GOAL OF THE EXERCISE - Return the lines below that carry the word "field".

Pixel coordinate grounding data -
┄┄┄┄┄┄┄┄┄┄

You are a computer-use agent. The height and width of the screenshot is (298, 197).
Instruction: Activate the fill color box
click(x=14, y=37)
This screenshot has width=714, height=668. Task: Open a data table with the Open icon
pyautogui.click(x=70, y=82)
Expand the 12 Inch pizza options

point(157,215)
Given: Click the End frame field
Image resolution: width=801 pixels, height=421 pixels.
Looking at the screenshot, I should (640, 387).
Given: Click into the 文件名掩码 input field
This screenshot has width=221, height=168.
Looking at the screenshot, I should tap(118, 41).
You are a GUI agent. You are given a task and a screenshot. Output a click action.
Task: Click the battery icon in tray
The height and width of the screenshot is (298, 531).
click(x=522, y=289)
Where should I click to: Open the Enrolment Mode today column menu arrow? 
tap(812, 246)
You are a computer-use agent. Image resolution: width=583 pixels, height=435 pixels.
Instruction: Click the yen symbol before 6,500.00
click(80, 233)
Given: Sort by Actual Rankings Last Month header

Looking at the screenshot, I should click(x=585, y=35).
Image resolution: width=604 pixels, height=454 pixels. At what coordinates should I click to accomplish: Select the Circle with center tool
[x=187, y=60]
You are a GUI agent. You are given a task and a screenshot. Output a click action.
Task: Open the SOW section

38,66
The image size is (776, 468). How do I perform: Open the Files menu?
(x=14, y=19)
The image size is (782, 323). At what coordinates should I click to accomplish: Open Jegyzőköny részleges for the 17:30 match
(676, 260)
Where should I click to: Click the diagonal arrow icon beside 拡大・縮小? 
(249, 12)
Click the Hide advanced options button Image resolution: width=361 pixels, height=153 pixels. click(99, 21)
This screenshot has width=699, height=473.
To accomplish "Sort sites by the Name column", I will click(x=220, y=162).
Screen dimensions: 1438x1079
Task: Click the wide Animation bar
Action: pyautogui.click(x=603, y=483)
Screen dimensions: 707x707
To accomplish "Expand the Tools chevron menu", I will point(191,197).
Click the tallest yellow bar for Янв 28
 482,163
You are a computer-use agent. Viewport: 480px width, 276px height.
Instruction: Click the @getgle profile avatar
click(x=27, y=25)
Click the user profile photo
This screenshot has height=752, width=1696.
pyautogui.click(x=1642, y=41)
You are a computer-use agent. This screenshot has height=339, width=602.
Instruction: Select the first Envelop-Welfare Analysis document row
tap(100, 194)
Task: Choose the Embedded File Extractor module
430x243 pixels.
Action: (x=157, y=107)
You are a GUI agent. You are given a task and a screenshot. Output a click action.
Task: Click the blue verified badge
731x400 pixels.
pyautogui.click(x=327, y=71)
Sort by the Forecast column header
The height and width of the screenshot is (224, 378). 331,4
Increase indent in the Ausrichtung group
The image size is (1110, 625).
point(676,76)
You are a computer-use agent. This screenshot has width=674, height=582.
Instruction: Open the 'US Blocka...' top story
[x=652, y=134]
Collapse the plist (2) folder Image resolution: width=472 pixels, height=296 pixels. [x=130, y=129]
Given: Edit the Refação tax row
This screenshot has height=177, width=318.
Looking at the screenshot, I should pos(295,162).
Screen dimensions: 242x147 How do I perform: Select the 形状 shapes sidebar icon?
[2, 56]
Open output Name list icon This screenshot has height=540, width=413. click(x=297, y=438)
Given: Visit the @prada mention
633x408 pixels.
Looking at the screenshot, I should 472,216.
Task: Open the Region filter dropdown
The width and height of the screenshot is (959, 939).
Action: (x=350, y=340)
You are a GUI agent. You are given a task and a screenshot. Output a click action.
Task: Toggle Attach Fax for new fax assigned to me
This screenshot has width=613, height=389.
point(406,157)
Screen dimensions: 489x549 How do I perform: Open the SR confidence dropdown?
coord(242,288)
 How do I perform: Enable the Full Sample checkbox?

┄┄┄┄┄┄┄┄┄┄

PROBLEM SOLUTION -
Given: Click the End frame field
Given: Click into the 文件名掩码 input field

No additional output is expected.